• Exercise directions
Could you please retype all of the data below exactly?

• Given records
------------------------------------

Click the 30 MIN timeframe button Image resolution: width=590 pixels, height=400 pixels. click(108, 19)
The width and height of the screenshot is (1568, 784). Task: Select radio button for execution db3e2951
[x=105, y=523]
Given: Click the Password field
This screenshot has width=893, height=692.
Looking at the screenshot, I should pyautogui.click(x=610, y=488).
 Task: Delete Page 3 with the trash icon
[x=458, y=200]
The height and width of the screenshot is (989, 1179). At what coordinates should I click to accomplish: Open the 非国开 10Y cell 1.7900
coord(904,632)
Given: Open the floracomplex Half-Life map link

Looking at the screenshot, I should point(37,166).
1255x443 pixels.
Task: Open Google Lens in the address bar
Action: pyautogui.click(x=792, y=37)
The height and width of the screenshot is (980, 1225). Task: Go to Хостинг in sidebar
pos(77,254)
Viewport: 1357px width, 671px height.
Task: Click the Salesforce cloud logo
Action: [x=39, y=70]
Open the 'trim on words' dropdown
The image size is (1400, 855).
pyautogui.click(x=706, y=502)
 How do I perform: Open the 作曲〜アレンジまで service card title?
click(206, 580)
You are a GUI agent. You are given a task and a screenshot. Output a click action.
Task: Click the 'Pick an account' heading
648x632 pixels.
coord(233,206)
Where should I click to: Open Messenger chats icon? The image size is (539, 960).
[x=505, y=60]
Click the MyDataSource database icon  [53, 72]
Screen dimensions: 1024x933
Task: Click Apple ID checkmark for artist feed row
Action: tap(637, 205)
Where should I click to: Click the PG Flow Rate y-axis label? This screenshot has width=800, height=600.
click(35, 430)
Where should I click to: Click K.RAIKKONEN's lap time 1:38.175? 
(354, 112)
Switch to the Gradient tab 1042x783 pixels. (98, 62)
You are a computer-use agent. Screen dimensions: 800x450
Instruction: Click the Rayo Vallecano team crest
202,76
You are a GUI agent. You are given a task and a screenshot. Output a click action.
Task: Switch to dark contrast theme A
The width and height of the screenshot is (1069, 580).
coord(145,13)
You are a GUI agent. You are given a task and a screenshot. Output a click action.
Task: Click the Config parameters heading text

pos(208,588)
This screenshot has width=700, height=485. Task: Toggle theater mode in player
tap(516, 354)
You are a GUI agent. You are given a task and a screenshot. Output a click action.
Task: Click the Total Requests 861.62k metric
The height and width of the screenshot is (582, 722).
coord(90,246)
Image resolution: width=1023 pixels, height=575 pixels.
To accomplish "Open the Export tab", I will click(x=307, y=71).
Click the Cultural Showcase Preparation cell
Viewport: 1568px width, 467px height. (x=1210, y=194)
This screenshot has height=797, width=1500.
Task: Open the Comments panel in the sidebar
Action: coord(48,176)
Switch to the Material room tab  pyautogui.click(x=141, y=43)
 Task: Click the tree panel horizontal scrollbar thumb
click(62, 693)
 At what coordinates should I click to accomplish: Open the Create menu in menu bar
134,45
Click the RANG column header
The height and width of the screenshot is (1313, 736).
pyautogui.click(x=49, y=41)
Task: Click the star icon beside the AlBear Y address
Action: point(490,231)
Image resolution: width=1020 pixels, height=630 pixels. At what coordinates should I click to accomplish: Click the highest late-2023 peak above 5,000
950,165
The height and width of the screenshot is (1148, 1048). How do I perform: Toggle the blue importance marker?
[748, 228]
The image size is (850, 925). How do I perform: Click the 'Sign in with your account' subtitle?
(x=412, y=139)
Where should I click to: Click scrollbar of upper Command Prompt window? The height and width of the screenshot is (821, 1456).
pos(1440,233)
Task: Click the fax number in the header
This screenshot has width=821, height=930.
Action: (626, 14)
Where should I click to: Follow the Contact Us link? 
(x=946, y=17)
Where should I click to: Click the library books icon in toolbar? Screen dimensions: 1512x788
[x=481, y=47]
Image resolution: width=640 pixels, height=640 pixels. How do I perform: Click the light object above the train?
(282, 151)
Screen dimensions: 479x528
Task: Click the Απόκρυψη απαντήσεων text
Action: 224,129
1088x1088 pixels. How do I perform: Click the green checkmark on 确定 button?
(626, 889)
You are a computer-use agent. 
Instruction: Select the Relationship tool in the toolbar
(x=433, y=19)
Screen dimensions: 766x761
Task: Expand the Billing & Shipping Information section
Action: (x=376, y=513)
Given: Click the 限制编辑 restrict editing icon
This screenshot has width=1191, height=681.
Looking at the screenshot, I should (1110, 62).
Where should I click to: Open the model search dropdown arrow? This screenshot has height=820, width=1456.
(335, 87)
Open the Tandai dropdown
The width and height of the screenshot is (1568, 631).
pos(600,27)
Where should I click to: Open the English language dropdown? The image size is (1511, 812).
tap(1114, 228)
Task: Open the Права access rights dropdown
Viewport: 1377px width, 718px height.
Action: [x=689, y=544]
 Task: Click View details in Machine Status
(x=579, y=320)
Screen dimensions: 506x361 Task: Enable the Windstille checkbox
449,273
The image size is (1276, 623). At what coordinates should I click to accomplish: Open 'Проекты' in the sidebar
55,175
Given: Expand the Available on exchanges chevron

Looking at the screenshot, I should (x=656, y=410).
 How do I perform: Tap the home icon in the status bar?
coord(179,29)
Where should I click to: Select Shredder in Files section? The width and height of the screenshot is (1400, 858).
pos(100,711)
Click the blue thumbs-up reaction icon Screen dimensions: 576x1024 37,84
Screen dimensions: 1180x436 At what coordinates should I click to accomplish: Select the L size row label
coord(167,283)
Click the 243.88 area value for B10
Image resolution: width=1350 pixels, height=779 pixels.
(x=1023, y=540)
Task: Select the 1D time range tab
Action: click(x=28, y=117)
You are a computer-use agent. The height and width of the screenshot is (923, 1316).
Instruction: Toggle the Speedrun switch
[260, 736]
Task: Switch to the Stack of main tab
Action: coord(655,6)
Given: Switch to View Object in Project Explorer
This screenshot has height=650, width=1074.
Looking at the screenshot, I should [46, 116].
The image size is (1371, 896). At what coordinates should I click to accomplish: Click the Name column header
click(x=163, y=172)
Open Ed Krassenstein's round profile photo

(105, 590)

------------------------------------

• Exercise result
Click the 30 MIN timeframe button Image resolution: width=590 pixels, height=400 pixels. click(108, 19)
The width and height of the screenshot is (1568, 784). Task: Select radio button for execution db3e2951
[x=105, y=523]
Given: Click the Password field
This screenshot has width=893, height=692.
Looking at the screenshot, I should pyautogui.click(x=610, y=488).
 Task: Delete Page 3 with the trash icon
[x=458, y=200]
The height and width of the screenshot is (989, 1179). At what coordinates should I click to accomplish: Open the 非国开 10Y cell 1.7900
coord(904,632)
Given: Open the floracomplex Half-Life map link

Looking at the screenshot, I should point(37,166).
1255x443 pixels.
Task: Open Google Lens in the address bar
Action: pyautogui.click(x=792, y=37)
The height and width of the screenshot is (980, 1225). Task: Go to Хостинг in sidebar
pos(77,254)
Viewport: 1357px width, 671px height.
Task: Click the Salesforce cloud logo
Action: [x=39, y=70]
Open the 'trim on words' dropdown
The image size is (1400, 855).
pyautogui.click(x=706, y=502)
 How do I perform: Open the 作曲〜アレンジまで service card title?
click(206, 580)
You are a GUI agent. You are given a task and a screenshot. Output a click action.
Task: Click the 'Pick an account' heading
648x632 pixels.
coord(233,206)
Where should I click to: Open Messenger chats icon? The image size is (539, 960).
[x=505, y=60]
Click the MyDataSource database icon  [53, 72]
Screen dimensions: 1024x933
Task: Click Apple ID checkmark for artist feed row
Action: tap(637, 205)
Where should I click to: Click the PG Flow Rate y-axis label? This screenshot has width=800, height=600.
click(35, 430)
Where should I click to: Click K.RAIKKONEN's lap time 1:38.175? 
(354, 112)
Switch to the Gradient tab 1042x783 pixels. (98, 62)
You are a computer-use agent. Screen dimensions: 800x450
Instruction: Click the Rayo Vallecano team crest
202,76
You are a GUI agent. You are given a task and a screenshot. Output a click action.
Task: Switch to dark contrast theme A
The width and height of the screenshot is (1069, 580).
coord(145,13)
You are a GUI agent. You are given a task and a screenshot. Output a click action.
Task: Click the Config parameters heading text

pos(208,588)
This screenshot has width=700, height=485. Task: Toggle theater mode in player
tap(516, 354)
You are a GUI agent. You are given a task and a screenshot. Output a click action.
Task: Click the Total Requests 861.62k metric
The height and width of the screenshot is (582, 722).
coord(90,246)
Image resolution: width=1023 pixels, height=575 pixels.
To accomplish "Open the Export tab", I will click(x=307, y=71).
Click the Cultural Showcase Preparation cell
Viewport: 1568px width, 467px height. (x=1210, y=194)
This screenshot has height=797, width=1500.
Task: Open the Comments panel in the sidebar
Action: coord(48,176)
Switch to the Material room tab  pyautogui.click(x=141, y=43)
 Task: Click the tree panel horizontal scrollbar thumb
click(62, 693)
 At what coordinates should I click to accomplish: Open the Create menu in menu bar
134,45
Click the RANG column header
The height and width of the screenshot is (1313, 736).
pyautogui.click(x=49, y=41)
Task: Click the star icon beside the AlBear Y address
Action: point(490,231)
Image resolution: width=1020 pixels, height=630 pixels. At what coordinates should I click to accomplish: Click the highest late-2023 peak above 5,000
950,165
The height and width of the screenshot is (1148, 1048). How do I perform: Toggle the blue importance marker?
[748, 228]
The image size is (850, 925). How do I perform: Click the 'Sign in with your account' subtitle?
(x=412, y=139)
Where should I click to: Click scrollbar of upper Command Prompt window? The height and width of the screenshot is (821, 1456).
pos(1440,233)
Task: Click the fax number in the header
This screenshot has width=821, height=930.
Action: (626, 14)
Where should I click to: Follow the Contact Us link? 
(x=946, y=17)
Where should I click to: Click the library books icon in toolbar? Screen dimensions: 1512x788
[x=481, y=47]
Image resolution: width=640 pixels, height=640 pixels. How do I perform: Click the light object above the train?
(282, 151)
Screen dimensions: 479x528
Task: Click the Απόκρυψη απαντήσεων text
Action: 224,129
1088x1088 pixels. How do I perform: Click the green checkmark on 确定 button?
(626, 889)
You are a computer-use agent. 
Instruction: Select the Relationship tool in the toolbar
(x=433, y=19)
Screen dimensions: 766x761
Task: Expand the Billing & Shipping Information section
Action: (x=376, y=513)
Given: Click the 限制编辑 restrict editing icon
This screenshot has width=1191, height=681.
Looking at the screenshot, I should (1110, 62).
Where should I click to: Open the model search dropdown arrow? This screenshot has height=820, width=1456.
(335, 87)
Open the Tandai dropdown
The width and height of the screenshot is (1568, 631).
pos(600,27)
Where should I click to: Open the English language dropdown? The image size is (1511, 812).
tap(1114, 228)
Task: Open the Права access rights dropdown
Viewport: 1377px width, 718px height.
Action: [x=689, y=544]
 Task: Click View details in Machine Status
(x=579, y=320)
Screen dimensions: 506x361 Task: Enable the Windstille checkbox
449,273
The image size is (1276, 623). At what coordinates should I click to accomplish: Open 'Проекты' in the sidebar
55,175
Given: Expand the Available on exchanges chevron

Looking at the screenshot, I should (x=656, y=410).
 How do I perform: Tap the home icon in the status bar?
coord(179,29)
Where should I click to: Select Shredder in Files section? The width and height of the screenshot is (1400, 858).
pos(100,711)
Click the blue thumbs-up reaction icon Screen dimensions: 576x1024 37,84
Screen dimensions: 1180x436 At what coordinates should I click to accomplish: Select the L size row label
coord(167,283)
Click the 243.88 area value for B10
Image resolution: width=1350 pixels, height=779 pixels.
(x=1023, y=540)
Task: Select the 1D time range tab
Action: click(x=28, y=117)
You are a computer-use agent. The height and width of the screenshot is (923, 1316).
Instruction: Toggle the Speedrun switch
[260, 736]
Task: Switch to the Stack of main tab
Action: coord(655,6)
Given: Switch to View Object in Project Explorer
This screenshot has height=650, width=1074.
Looking at the screenshot, I should [46, 116].
The image size is (1371, 896). At what coordinates should I click to accomplish: Click the Name column header
click(x=163, y=172)
Open Ed Krassenstein's round profile photo

(105, 590)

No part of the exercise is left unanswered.